The final scenario of the 'Nuts and Bolts' campaign is an encounter with a special unit called the Juggernaut, which has several features that make it far more powerful than a normal unit. The Juggernaut has high health and defense values, and is immune to harmful effects from magic and items. It also has multiple attacks, including a high-damage melee hit, a flame projectile, and the ability to freely move into spaces occupied by other ground units—with the exception of Stone Golem units—in order to crush them for an instant kill. The Juggernaut is physically large, taking up a 2x2 area of terrain, rather than the usual 1x1 used by all other units.

===Harvest of Horrors===
The villagers living in the shadow the forbidden plateau fear the harvest time, as it is then that creatures hungering for human stew descend from the plateau, hunting the villagers. This year the tradition might end, however, as the mage Heradan the Hermit stands up to oppose the dark hordes of the Kingdom of Nix (led by Redfang the Reaper). This campaign introduces new units on Nix's side (Goblin, Harpy and Enchanter) as well as magical cauldron that boils creatures back to mana. The new units are of above-average quality and present a great threat for Heradan. Arguably, the creatures' side of this campaign is much easier to play.

==Critical reception==
Andy Butcher reviewed Blood & Magic for Arcane magazine, rating it a 6 out of 10 overall. He commented that "Blood & Magic is a fairly easy game to pick up, and plays like a simplified version of Warcraft 2 or Command & Conquer. Everything works in a logical fashion, and there's enough variety in the available units and the individual battles to keep you playing for some time". Butcher concluded his review by saying: "However, it doesn't really offer anything new. If you've played any other real-time strategy games, you'll have seen much of this before, and to be honest, it simply isn't as involving or as much fun as Warcraft 2. In addition, its links to AD&D are tenuous at best - most of the units featured appear in AD&D, but their strengths and weaknesses are different, as is the combat system. Blood & Magic does what it does in an effective and playable manner, but it simply doesn't offer enough to be a great game. There's nothing really wrong with it, but there's nothing that makes it stand out, either".

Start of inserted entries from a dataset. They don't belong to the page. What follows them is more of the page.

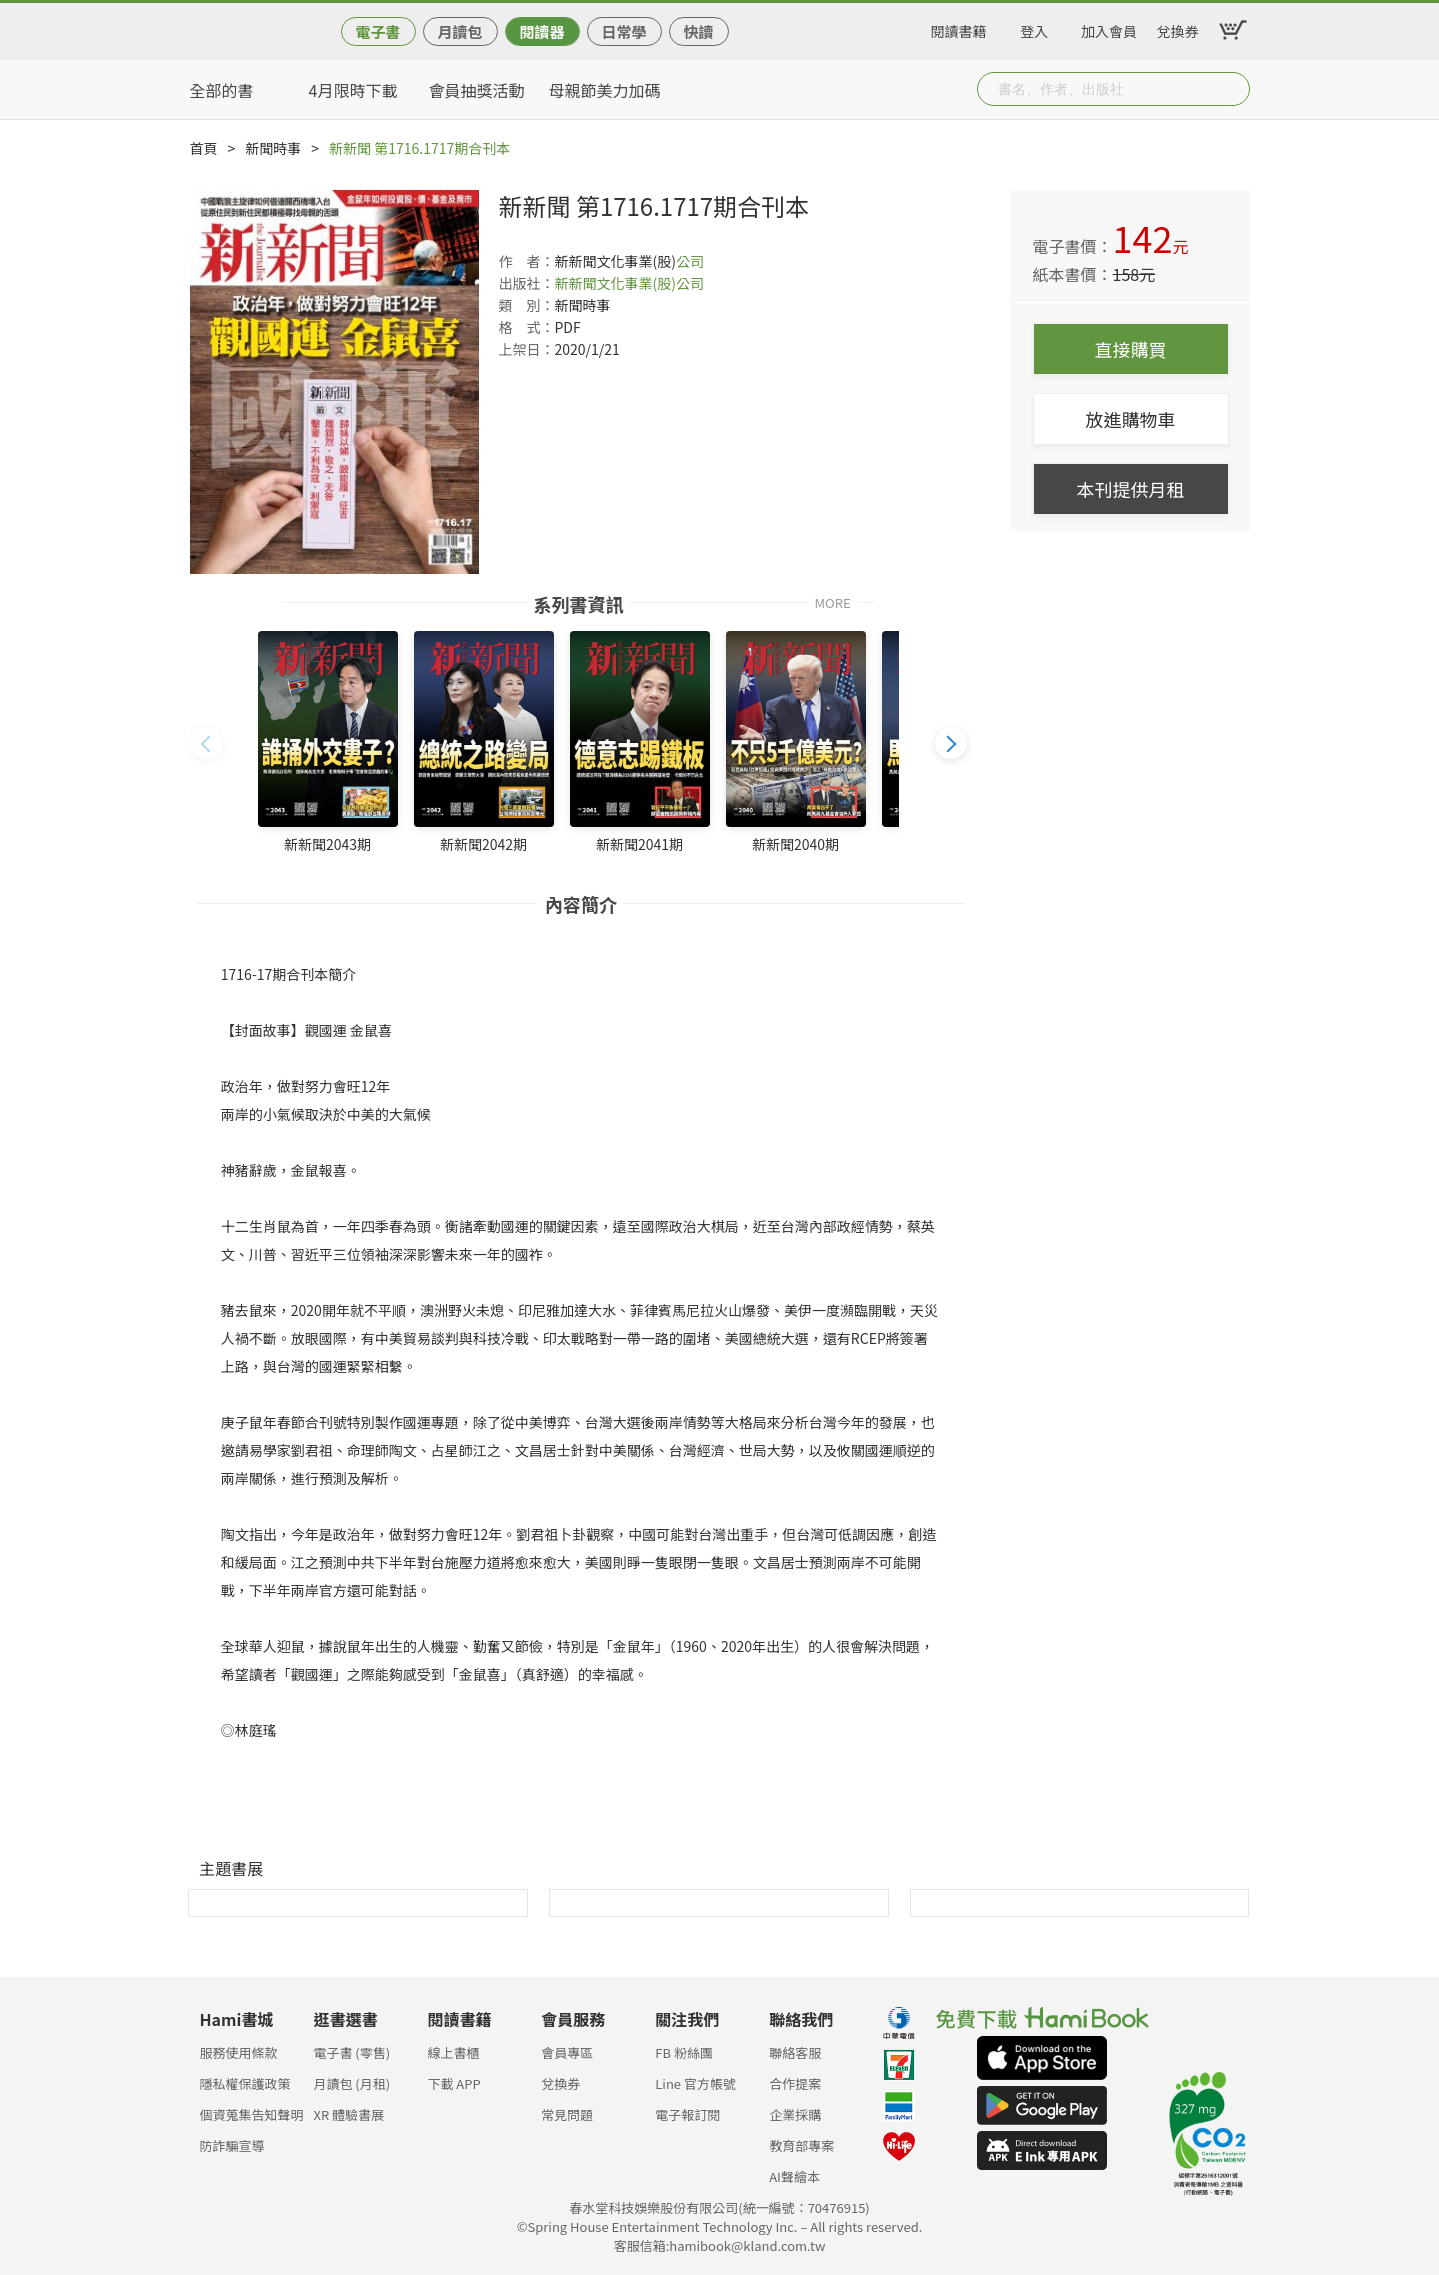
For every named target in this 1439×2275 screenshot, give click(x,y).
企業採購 (795, 2114)
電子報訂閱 (687, 2114)
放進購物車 (1131, 419)
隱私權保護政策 (245, 2083)
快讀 (698, 31)
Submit (1233, 89)
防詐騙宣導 (232, 2145)
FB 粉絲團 (684, 2052)
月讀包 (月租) (351, 2083)
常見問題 (567, 2114)
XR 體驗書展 (348, 2114)
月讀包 (459, 31)
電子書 (377, 31)
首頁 (204, 148)
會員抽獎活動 (477, 90)
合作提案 (795, 2083)
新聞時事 (273, 148)
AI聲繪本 (794, 2176)
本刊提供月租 (1131, 489)
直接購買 (1131, 349)
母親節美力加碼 (605, 90)
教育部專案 (801, 2145)
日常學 (623, 31)
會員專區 (567, 2052)
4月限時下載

The Herald-News gave a mostly positive review of Blood & Magic, saying the variety of units and terrain were two of the game's strong points. It also called the game "habit-forming". Weaknesses noted in the review included the enemy AI and the large number of clicks required for resource management via the basal golems. The Buffalo News gave the game a C rating, calling the storyline "deep".

According to GameSpy, "it didn't take long before gamers started to realize that – even as the RTS genre was exploding – there was nothing here that should drag them away from Warcraft II or Red Alert".

==Reviews==
- Magia i Miecz (issue 38 - Feb 1997) (Polish)

==Source code==
A demo version of Blood and Magic was included in The Forgotten Realms Archives in 1997. This demo version included all of the C++ source code and asset files.